What gets stored and why
Memory in ToRun is a set of durable facts extracted from your conversations. Think of them as structured notes — not a raw transcript dump, but discrete observations: you prefer concise answers, your project uses MongoDB, you work in TypeScript, you have a background in ML, you want code examples in a specific style.
Facts are language-agnostic. If you write in Turkish for three sessions and English for ten, the memory system does not fracture into per-locale silos. Unicode-aware normalization (NFKD decomposition, diacritic stripping, case-folding) ensures that a fact entered in one language can surface when you query in another. This matters in practice: a 29-locale platform cannot afford a memory that only works reliably for English speakers.
New facts can be added automatically as the model notices durable information, or you can assert them explicitly ("remember that I deploy to Azure"). Neither path is hidden from you.
How memory becomes context at call time
Every chat turn in ToRun assembles a three-layer context before the prompt reaches a model:
- System layer — product-level instructions, persona configuration, any active knowledge base instructions.
- Summary layer — a compressed representation of the current conversation so far, managed automatically so that long threads do not exhaust the model's context window.
- Recent layer — the most recent N turns verbatim, weighted toward the last thing you said.
Long-term memory slots into the system layer. The retrieval step runs against your stored facts using a relevance signal from the current message: if you ask about database indexing, facts about MongoDB preferences surface; if you switch to asking about design, those recede. The model sees only what is relevant to the current turn, not a flat dump of every fact you have ever generated.
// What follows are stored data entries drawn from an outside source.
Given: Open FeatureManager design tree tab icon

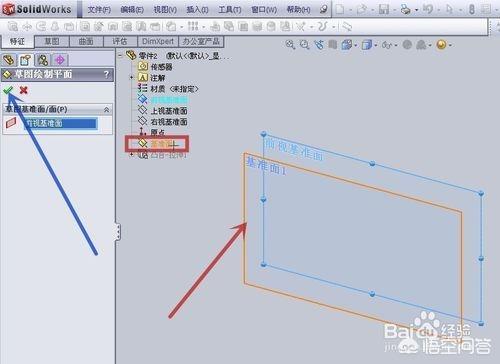Looking at the screenshot, I should tap(9, 60).
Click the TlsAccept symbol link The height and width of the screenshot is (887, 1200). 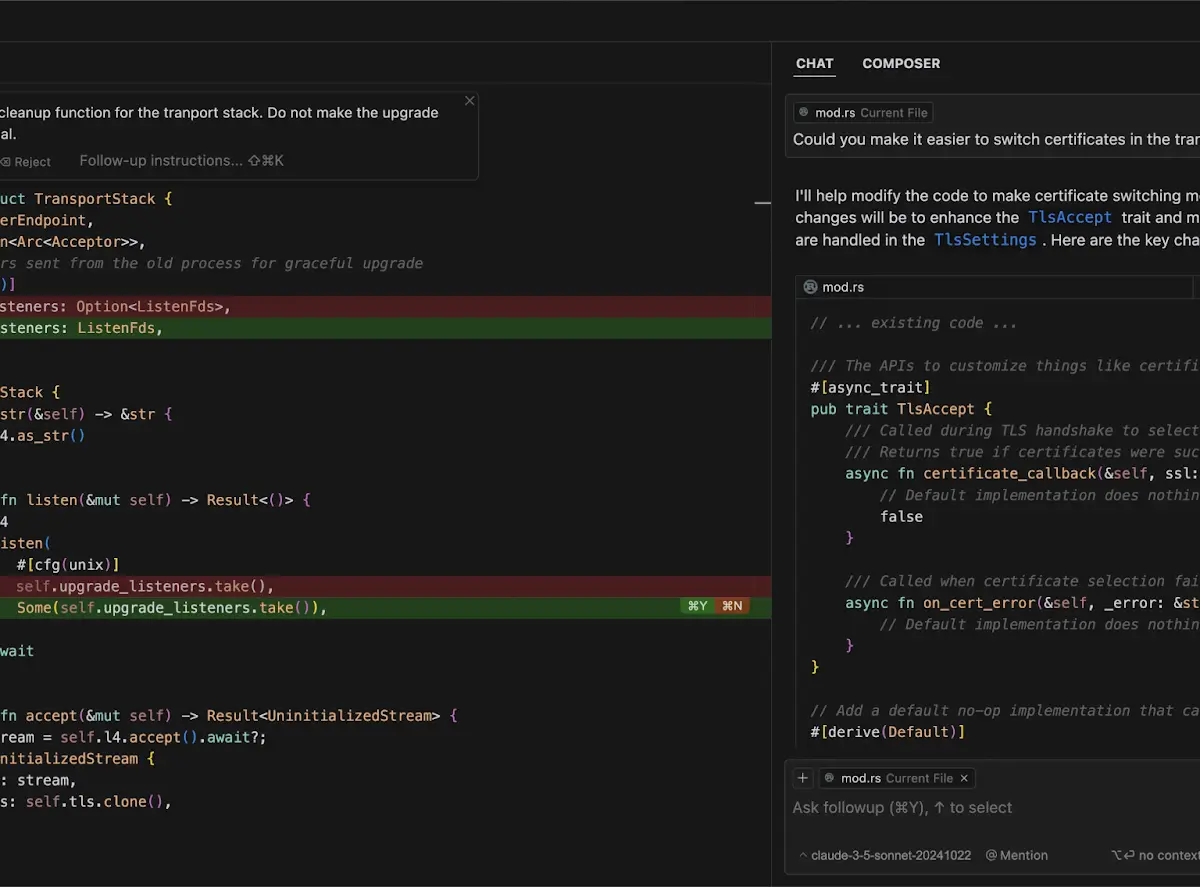pos(1069,217)
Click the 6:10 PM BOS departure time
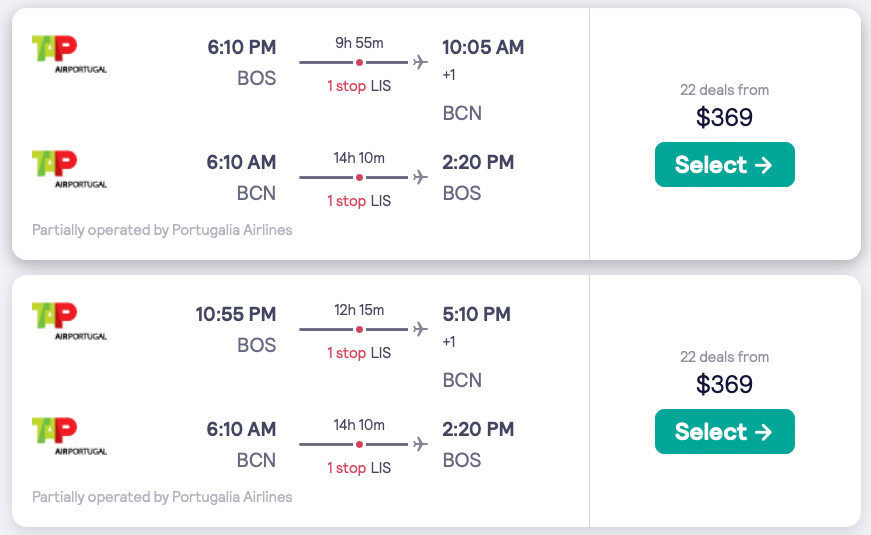Screen dimensions: 871x535 (241, 48)
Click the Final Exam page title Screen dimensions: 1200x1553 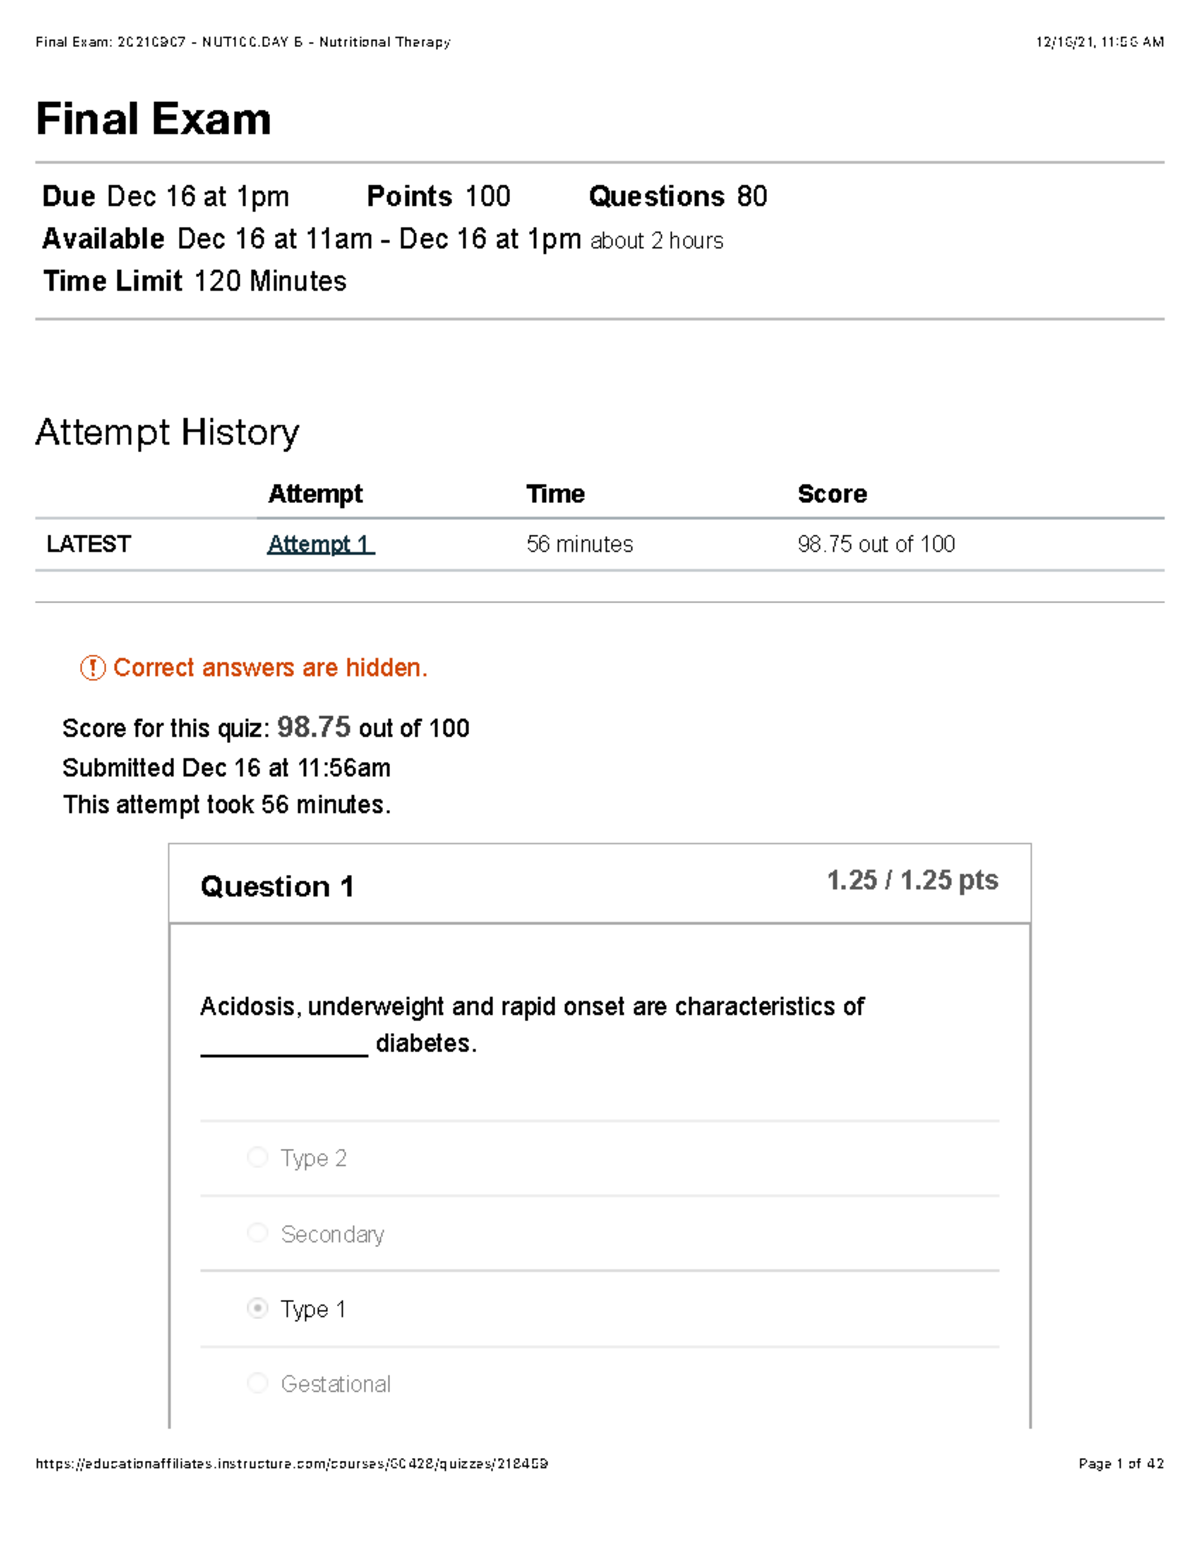153,119
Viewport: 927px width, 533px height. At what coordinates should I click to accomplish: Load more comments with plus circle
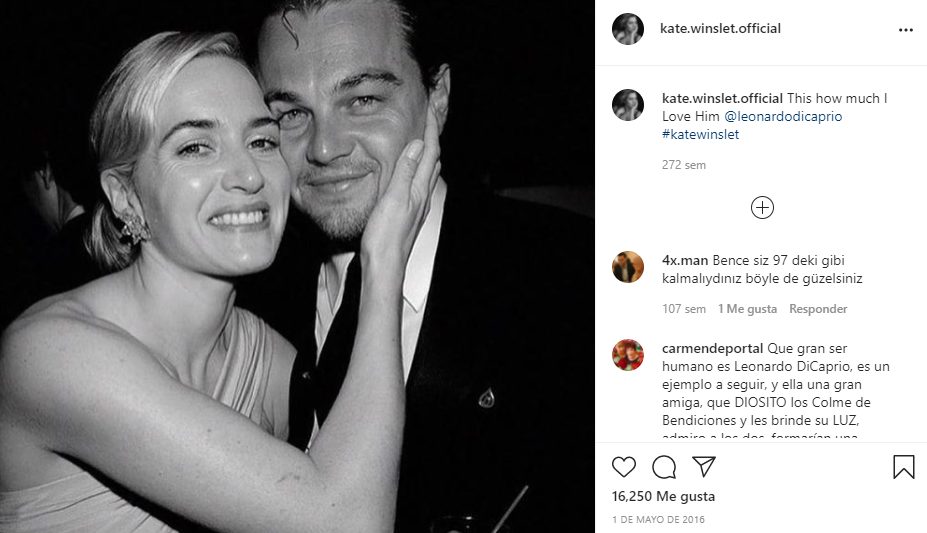tap(762, 207)
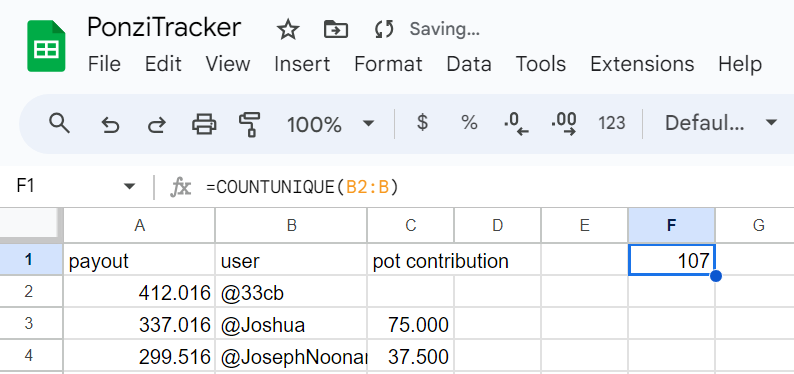Open the name box dropdown arrow

130,187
This keeps the context window used efficiently and avoids "memory bloat" where irrelevant personal details dilute the signal.
Context budgets are tier-dependent — Free tier gets 16K tokens of total context, scaling up through subscription plans to 1M tokens on Enterprise. When the assembled context (memory + summary + recent turns) would exceed the model's window, ToRun clamps the summary layer first, never silently dropping your most recent messages or your most relevant memory facts.
You own the data, you control the facts
Memory is user-owned. You can list everything ToRun has stored about you and delete individual facts or all of them. There is no "secret" memory that influences your conversations without your knowledge. The fact store is inspectable and forgettable on demand.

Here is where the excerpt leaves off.